Dee wakes to a soft tapping on her cheek, her forehead, her nose. When she opens her eyes all she can see is fur and whiskers. The tabby cat is very close; her nose nearly touches Dee’s. The cat taps Dee’s nose once more with her velvet fist, to make sure that Dee has really stopped screaming.

‘Sorry, cat,’ she says, then starts. ‘What are you doing in here?’

The cat sits back on her haunches and looks steadily at her. She is thin and ragged, ears torn from fighting. Her eyes are a soft tawny brown. Dee could not call her a beautiful cat. But she is a survivor.

The tabby puts her head on one side and makes an interrogative pprrrrp?

‘Really?’ asks Dee in disbelief. But the cat continues to regard her fixedly, and everyone knows what that look means, from a cat.

Dee finds a can of tuna in a cupboard in the kitchen. She empties it onto a saucer. The cat eats delicately, stirring the air with her tail.

‘Do you have a name?’ Dee asks. The cat ignores her. She licks her lips with a small pink tongue and strolls into the living room. Dee rinses the saucer before following. It only takes a moment but when she comes through she can’t see the cat anywhere. It has left.

Dee knows that her sister has not come back to her as a mangy alley cat. Of course not. That would be crazy. But she can’t help the feeling that the cat pulled her out of the dream. That it is helping her, somehow.

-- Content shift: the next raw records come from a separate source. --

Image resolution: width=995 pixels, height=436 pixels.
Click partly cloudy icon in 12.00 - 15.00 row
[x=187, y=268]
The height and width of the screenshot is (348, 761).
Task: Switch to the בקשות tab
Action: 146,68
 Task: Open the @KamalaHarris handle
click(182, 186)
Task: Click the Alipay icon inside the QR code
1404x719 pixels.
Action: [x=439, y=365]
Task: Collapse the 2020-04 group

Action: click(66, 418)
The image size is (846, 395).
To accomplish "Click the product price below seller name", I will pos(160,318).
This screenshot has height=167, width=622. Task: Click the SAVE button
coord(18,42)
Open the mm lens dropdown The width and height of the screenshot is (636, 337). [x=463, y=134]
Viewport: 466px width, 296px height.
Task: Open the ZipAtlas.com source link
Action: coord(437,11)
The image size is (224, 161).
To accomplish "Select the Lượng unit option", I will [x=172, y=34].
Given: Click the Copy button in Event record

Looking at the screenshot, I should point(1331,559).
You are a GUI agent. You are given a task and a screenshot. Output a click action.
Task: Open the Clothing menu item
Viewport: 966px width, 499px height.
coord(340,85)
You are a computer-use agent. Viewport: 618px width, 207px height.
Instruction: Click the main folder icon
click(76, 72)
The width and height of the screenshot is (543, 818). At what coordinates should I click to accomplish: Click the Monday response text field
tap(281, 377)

Dee goes to her post at the window. The world is lit by a dim and secret light. She is not sure if it’s dawn or dusk. She hasn’t slept on a regular schedule for some time. She gasps, her heart flurries with shock.

Ted is standing in his front yard. Bourbon drips from his beard. He lifts a slow hand, a pointing finger. His eyes seem to pierce the shadows. Dee wriggles as if his gaze is a touch.